=== INSTRUCTIONS TO FOLLOW ===
Copy the material below verbatim, line for line, without changing any character.

=== MATERIAL FOR THIS TASK ===
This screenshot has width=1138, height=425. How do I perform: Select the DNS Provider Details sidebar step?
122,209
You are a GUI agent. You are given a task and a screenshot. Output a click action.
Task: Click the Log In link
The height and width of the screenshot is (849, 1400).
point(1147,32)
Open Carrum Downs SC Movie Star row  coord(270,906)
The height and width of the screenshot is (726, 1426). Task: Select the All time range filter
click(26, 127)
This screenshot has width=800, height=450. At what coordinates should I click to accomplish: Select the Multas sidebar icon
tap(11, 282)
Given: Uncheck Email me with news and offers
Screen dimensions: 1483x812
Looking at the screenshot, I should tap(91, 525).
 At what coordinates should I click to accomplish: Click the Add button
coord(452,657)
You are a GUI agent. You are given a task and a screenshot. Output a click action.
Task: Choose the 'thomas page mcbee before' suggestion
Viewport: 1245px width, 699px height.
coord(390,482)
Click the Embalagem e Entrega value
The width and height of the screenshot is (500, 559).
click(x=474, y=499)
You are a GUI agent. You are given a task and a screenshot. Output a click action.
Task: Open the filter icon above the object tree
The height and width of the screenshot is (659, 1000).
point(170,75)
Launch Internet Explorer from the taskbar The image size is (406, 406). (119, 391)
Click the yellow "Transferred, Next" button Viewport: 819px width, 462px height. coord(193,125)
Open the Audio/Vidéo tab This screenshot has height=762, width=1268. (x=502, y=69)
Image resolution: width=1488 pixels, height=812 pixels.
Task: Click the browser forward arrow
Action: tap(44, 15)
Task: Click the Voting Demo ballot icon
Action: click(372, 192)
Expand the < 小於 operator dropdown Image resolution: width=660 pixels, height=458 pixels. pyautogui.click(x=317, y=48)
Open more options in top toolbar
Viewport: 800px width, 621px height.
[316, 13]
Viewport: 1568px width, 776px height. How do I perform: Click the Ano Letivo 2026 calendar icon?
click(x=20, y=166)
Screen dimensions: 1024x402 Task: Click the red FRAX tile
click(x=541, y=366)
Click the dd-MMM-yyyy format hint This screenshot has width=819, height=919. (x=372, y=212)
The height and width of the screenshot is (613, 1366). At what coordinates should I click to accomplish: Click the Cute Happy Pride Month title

=== EXPECTED OUTPUT ===
This screenshot has width=1138, height=425. How do I perform: Select the DNS Provider Details sidebar step?
122,209
You are a GUI agent. You are given a task and a screenshot. Output a click action.
Task: Click the Log In link
The height and width of the screenshot is (849, 1400).
point(1147,32)
Open Carrum Downs SC Movie Star row  coord(270,906)
The height and width of the screenshot is (726, 1426). Task: Select the All time range filter
click(26, 127)
This screenshot has width=800, height=450. At what coordinates should I click to accomplish: Select the Multas sidebar icon
tap(11, 282)
Given: Uncheck Email me with news and offers
Screen dimensions: 1483x812
Looking at the screenshot, I should tap(91, 525).
 At what coordinates should I click to accomplish: Click the Add button
coord(452,657)
You are a GUI agent. You are given a task and a screenshot. Output a click action.
Task: Choose the 'thomas page mcbee before' suggestion
Viewport: 1245px width, 699px height.
coord(390,482)
Click the Embalagem e Entrega value
The width and height of the screenshot is (500, 559).
click(x=474, y=499)
You are a GUI agent. You are given a task and a screenshot. Output a click action.
Task: Open the filter icon above the object tree
The height and width of the screenshot is (659, 1000).
point(170,75)
Launch Internet Explorer from the taskbar The image size is (406, 406). (119, 391)
Click the yellow "Transferred, Next" button Viewport: 819px width, 462px height. coord(193,125)
Open the Audio/Vidéo tab This screenshot has height=762, width=1268. (x=502, y=69)
Image resolution: width=1488 pixels, height=812 pixels.
Task: Click the browser forward arrow
Action: tap(44, 15)
Task: Click the Voting Demo ballot icon
Action: click(372, 192)
Expand the < 小於 operator dropdown Image resolution: width=660 pixels, height=458 pixels. pyautogui.click(x=317, y=48)
Open more options in top toolbar
Viewport: 800px width, 621px height.
[316, 13]
Viewport: 1568px width, 776px height. How do I perform: Click the Ano Letivo 2026 calendar icon?
click(x=20, y=166)
Screen dimensions: 1024x402 Task: Click the red FRAX tile
click(x=541, y=366)
Click the dd-MMM-yyyy format hint This screenshot has width=819, height=919. (x=372, y=212)
The height and width of the screenshot is (613, 1366). At what coordinates should I click to accomplish: Click the Cute Happy Pride Month title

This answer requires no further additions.